A hand-knotted rug is created when short lengths of yarn are individually and meticulously hand-tied around at least one – and often more - vertical warp strings. Some hand-knotting techniques such as JuftiTHe are tied around as many as four warp strings which creates a coarser weave. The tied knot creates two upright yarn ends. These knot ends crowd together like blades of grass in a lawn and create what is known as the "pile". It has been estimated that a skilled weaver can create a knot every six seconds. A hand tool known as a beating comb is used to compress each row of knots to hide the warp yarns and to ensure the knots are secure to create a tight weave. Rows of woven weft usually separate the rows of knots. Depending on where the rug is made the rows of woven weft vary from one row to several. Unlike flatweave rugs which are almost always identical on both sides, hand-knotted rugs have a pile side created by the knot ends which is the upper or face side of the rug.

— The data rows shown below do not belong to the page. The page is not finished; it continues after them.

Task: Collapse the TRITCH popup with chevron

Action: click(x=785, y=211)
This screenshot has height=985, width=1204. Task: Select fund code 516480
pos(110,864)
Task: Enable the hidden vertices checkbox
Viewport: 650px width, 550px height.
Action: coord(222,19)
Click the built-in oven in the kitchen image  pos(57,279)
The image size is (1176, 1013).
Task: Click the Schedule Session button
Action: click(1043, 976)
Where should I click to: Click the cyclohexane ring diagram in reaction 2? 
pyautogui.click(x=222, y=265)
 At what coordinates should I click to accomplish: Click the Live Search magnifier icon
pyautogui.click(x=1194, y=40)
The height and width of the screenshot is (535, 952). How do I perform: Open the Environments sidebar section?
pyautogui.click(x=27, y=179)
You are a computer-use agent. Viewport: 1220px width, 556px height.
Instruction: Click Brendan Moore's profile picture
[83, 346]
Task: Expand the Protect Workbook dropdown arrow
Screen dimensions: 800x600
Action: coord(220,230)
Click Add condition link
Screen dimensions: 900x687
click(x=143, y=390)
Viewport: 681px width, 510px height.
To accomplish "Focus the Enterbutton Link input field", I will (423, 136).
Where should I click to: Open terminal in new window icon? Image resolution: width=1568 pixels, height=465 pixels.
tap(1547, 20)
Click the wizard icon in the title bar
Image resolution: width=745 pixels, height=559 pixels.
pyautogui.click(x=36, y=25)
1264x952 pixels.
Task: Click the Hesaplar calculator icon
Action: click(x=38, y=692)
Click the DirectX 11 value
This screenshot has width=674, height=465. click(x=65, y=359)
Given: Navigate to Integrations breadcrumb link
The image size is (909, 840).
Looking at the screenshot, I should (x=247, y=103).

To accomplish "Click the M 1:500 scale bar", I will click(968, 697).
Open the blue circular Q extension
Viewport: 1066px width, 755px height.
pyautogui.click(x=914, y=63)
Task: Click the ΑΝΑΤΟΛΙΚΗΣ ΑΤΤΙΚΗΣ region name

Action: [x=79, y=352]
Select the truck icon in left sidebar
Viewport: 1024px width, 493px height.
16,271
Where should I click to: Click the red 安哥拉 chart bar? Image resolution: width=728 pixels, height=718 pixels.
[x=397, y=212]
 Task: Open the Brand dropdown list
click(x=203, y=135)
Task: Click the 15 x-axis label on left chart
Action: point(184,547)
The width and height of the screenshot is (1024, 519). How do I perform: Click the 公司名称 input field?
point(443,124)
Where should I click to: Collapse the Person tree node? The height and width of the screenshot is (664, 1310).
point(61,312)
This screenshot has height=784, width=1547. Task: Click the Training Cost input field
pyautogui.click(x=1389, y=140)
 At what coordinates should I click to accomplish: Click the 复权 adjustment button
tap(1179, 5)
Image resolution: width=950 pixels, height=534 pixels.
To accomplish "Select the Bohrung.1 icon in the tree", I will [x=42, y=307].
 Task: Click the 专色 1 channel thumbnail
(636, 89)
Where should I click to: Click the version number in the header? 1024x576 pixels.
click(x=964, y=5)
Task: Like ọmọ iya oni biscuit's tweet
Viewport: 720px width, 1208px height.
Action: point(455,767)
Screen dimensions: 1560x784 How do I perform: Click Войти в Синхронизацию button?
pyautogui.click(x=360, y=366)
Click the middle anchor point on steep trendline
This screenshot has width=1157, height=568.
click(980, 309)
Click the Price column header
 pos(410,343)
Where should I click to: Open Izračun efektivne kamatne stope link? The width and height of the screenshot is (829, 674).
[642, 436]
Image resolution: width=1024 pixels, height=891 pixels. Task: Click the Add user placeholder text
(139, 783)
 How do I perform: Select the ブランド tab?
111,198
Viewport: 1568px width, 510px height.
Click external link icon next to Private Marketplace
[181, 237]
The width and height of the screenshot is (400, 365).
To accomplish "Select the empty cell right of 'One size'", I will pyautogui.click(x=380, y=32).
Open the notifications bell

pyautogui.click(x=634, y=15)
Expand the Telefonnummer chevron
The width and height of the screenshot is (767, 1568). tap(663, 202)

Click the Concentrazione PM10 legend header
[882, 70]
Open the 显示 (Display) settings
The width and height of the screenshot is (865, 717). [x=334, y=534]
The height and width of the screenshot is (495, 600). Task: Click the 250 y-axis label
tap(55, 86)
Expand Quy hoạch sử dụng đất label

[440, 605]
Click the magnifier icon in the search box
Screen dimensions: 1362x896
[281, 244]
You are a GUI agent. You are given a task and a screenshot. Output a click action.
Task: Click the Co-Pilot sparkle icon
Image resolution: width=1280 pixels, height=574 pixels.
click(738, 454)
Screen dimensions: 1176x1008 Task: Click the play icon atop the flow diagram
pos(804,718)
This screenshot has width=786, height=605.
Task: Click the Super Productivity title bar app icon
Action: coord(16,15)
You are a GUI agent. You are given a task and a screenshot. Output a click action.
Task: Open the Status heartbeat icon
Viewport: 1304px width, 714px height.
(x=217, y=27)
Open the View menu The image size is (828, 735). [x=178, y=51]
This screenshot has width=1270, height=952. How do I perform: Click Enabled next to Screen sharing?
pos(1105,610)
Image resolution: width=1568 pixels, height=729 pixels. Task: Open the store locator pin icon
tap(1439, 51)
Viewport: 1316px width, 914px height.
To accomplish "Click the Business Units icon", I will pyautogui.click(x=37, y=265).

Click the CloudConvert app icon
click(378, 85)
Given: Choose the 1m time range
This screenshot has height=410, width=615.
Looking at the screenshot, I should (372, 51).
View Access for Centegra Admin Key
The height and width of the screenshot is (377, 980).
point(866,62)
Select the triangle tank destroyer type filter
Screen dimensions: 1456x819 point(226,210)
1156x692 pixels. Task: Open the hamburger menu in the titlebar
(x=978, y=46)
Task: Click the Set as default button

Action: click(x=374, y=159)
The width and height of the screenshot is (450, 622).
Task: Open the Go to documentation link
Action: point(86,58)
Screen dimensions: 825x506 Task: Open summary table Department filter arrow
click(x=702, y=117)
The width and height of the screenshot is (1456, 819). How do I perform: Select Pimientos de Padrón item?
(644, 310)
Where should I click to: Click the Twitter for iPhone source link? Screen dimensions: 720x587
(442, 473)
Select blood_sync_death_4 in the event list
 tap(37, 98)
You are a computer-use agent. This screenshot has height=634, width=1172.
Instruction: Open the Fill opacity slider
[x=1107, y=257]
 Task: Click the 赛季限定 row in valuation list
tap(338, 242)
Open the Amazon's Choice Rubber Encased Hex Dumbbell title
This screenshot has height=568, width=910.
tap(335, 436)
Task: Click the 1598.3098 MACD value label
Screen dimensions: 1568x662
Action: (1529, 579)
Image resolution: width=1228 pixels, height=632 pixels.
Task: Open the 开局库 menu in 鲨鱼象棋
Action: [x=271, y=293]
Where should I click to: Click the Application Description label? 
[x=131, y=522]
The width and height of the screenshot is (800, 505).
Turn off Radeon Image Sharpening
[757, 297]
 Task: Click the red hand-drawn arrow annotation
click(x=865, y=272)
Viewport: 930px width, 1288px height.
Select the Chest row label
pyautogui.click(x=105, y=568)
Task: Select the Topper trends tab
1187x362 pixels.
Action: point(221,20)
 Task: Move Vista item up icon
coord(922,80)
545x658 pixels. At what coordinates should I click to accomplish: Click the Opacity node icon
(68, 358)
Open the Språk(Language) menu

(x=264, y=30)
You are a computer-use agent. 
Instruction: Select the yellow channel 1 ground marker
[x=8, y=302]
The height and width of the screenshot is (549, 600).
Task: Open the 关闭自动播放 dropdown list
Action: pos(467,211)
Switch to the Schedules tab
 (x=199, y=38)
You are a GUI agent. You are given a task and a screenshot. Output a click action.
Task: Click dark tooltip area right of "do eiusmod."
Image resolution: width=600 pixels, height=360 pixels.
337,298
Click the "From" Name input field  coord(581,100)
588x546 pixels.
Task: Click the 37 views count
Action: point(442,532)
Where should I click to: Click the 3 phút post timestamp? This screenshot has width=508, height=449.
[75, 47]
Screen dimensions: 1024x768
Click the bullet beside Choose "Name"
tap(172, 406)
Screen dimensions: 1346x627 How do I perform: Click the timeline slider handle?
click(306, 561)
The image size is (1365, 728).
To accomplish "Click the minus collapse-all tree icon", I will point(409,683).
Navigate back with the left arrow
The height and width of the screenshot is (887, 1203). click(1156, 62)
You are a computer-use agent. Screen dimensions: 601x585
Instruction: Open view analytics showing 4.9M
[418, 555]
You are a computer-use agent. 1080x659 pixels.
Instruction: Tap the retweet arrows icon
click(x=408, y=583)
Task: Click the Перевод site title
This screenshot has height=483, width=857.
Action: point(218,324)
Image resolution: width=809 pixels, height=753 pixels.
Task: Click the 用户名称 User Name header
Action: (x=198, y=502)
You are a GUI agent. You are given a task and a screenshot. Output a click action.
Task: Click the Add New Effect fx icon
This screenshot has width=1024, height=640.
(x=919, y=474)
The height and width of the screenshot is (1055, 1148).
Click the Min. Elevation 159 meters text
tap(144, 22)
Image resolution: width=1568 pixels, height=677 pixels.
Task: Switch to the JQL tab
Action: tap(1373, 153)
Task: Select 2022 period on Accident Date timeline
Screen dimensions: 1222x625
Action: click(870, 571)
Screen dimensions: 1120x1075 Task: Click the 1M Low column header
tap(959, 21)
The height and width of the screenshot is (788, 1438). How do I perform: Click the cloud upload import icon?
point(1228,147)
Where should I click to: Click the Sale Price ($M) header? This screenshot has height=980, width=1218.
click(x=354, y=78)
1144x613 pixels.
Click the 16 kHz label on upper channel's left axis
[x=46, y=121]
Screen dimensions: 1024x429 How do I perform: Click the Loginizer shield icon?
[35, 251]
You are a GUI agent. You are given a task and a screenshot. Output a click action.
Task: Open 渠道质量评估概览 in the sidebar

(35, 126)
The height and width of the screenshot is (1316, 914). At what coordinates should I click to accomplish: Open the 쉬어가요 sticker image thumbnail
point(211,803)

The two main types of knots are asymmetric and symmetric. Asymmetric knots are also known as Sennah or Persian knots; symmetric knots are known as Ghiordes or Turkish knots. The ends of asymmetric knots emerge to the right or the left of the warp. Symmetric knot ends emerge in balance through the center of the warp strings. The geometric designs of village and tribal rugs are achieved with the Turkish knot whereas curvilinear patterns are easier to achieve with asymmetric knots. These two knot techniques are combined with many types of weaving techniques which create diversity in the look and feel of hand-knotted rugs and enable experts to classify and date them accordingly.